With the line containing "The height and" as the start and the line containing "1372x869 pixels." as the end, transcribe that span of the entries below exactly, including both.

◆ The records:
/---

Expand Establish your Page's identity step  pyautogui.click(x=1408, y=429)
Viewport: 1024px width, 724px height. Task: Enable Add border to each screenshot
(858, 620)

\---
/---

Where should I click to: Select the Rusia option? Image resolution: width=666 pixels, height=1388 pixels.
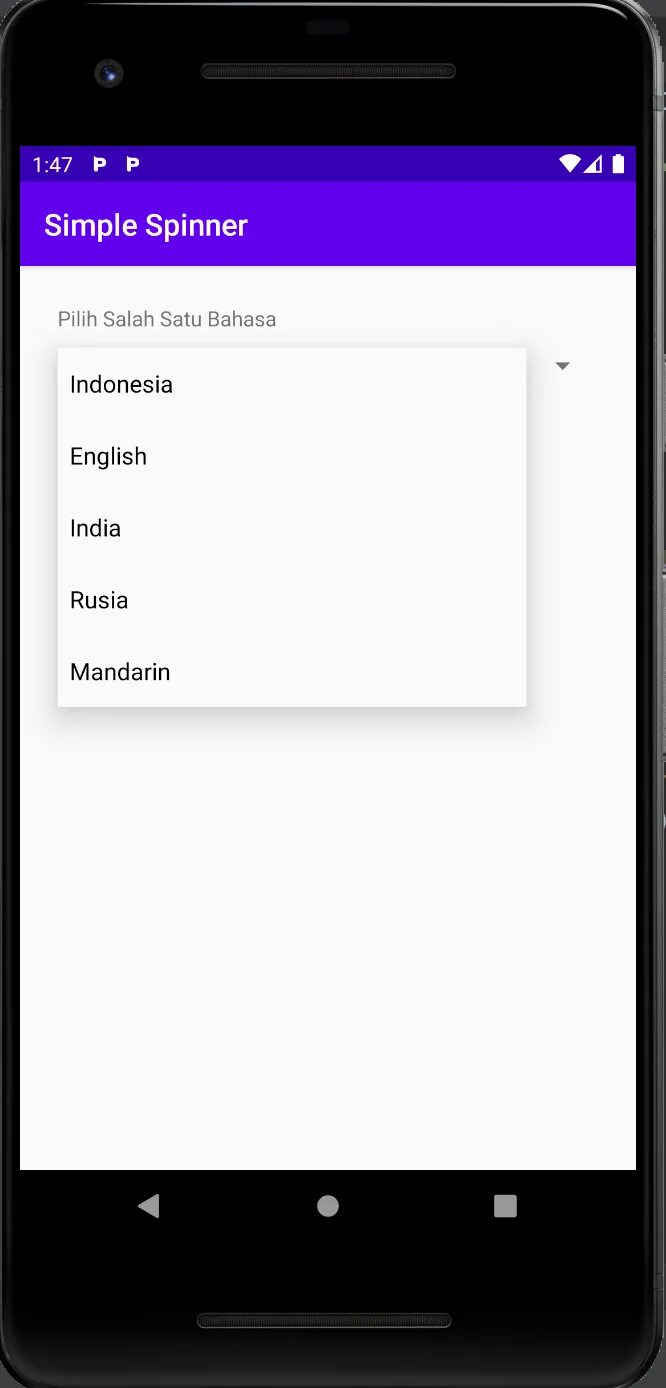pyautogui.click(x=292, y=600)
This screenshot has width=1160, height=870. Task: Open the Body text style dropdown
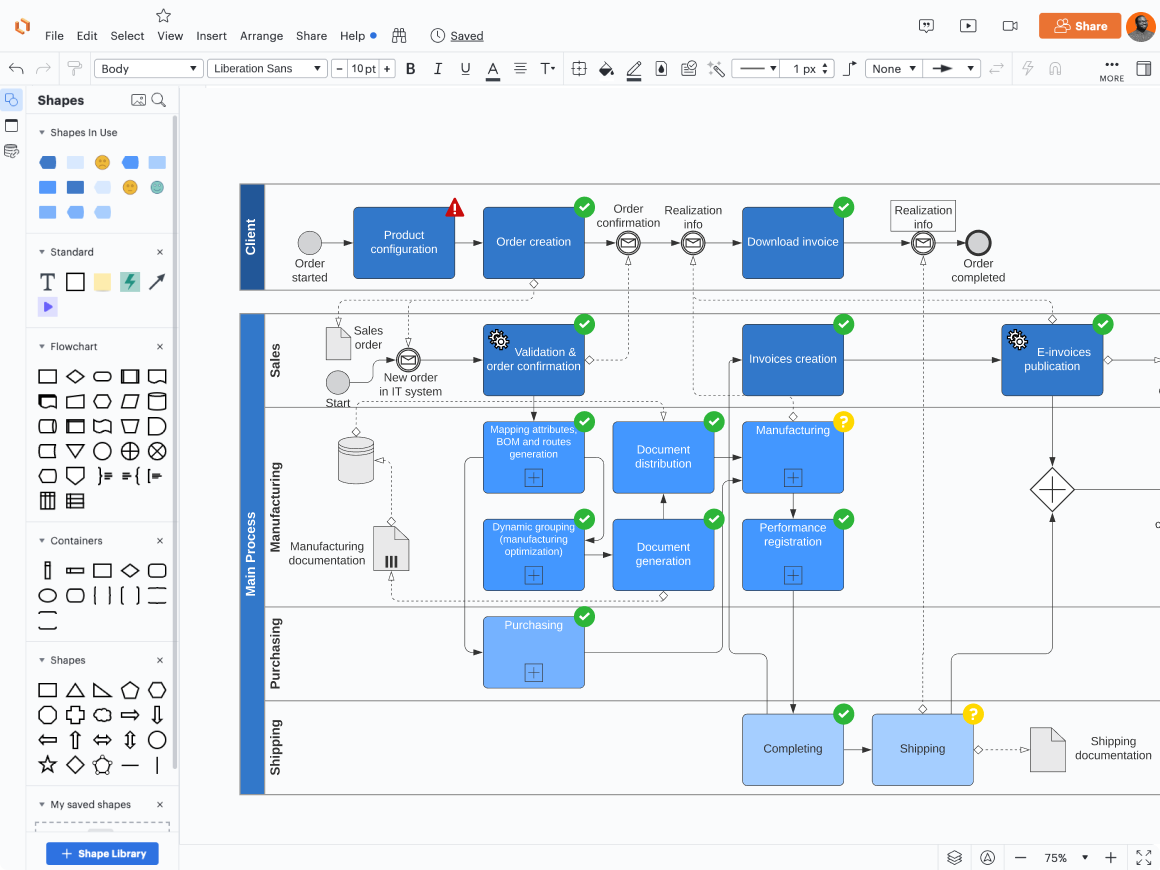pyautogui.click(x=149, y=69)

\---
/---

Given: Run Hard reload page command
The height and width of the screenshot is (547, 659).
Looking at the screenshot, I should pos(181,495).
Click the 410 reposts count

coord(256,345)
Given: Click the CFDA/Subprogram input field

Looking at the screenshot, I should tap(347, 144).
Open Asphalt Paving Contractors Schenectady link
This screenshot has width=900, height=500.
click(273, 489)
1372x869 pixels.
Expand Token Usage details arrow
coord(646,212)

\---

◆ Finished exercise:
The height and width of the screenshot is (547, 659).
Looking at the screenshot, I should pos(181,495).
Click the 410 reposts count

coord(256,345)
Given: Click the CFDA/Subprogram input field

Looking at the screenshot, I should tap(347, 144).
Open Asphalt Paving Contractors Schenectady link
This screenshot has width=900, height=500.
click(273, 489)
1372x869 pixels.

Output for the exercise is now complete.